朝鮮の自主的平和統一支持日本委員会(日森文尋議長)が21日、米国と南朝鮮の合同軍演習の中止を求める声明を発表した。声明全文は以下の通り。

「米韓合同軍事演習の中止を求める」

朝鮮の自主的平和統一支持 日本委員会

議長 日森文尋 ほか各県代表委員

 米韓両政府は、3月8日前後から、米韓軍事演習を実施するとしている。2017年まで毎年春に行われてきた「フォールイーグル」、「キーリゾルブ」と名付けられた軍事演習では、グアムの米空軍基地から核爆弾搭載可能な戦略爆撃機が朝鮮半島に飛来し、軍事境界線付近で爆弾投下訓練を行うなど、核戦争の実質的な予行演習ともなっている。

一方、朝鮮民主主義人民共和国は、1月初めに開催した朝鮮労働党第8回大会において、自衛的核抑止力をさらに強化すると表明した。朝鮮は、朝鮮戦争停戦後、米軍の核脅威に一方的にさらされ続けてきた。そこで朝鮮は、米軍の核威嚇という恐怖から朝鮮人民を守り抜くため、対抗措置として、2017年、みずから核抑止力を保有するに至った。
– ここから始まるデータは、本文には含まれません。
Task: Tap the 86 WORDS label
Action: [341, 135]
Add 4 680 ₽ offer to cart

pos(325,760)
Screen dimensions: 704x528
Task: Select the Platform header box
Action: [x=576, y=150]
そのため、もし米韓軍事演習が先制的に遂行されれば、朝鮮は防御的措置を講じざるをえない。朝鮮半島の非核・平和と南北朝鮮の自主的平和統一を願う私たちは、核戦争を誘発しかねない米韓軍事演習の強行を絶対に認めることはできない。米韓両政府は軍事演習について、ただちに中止を表明すべきである。

そもそも米韓軍事演習は、2018年の米朝首脳会談において、トランプ前大統領が「中止する」と明言している。バイデン新政権が米韓軍事演習を強行することは、米朝首脳間の合意と信頼関係を根本的に破壊する行為ともなる。また、米韓核軍事演習は、1月22日に発効した核兵器禁止条約にも明らかに違反している。

私たちは、米朝首脳間の合意にも核禁条約にも反する米韓軍事演習を、即刻中止するよう、米韓両政府に強く要請する。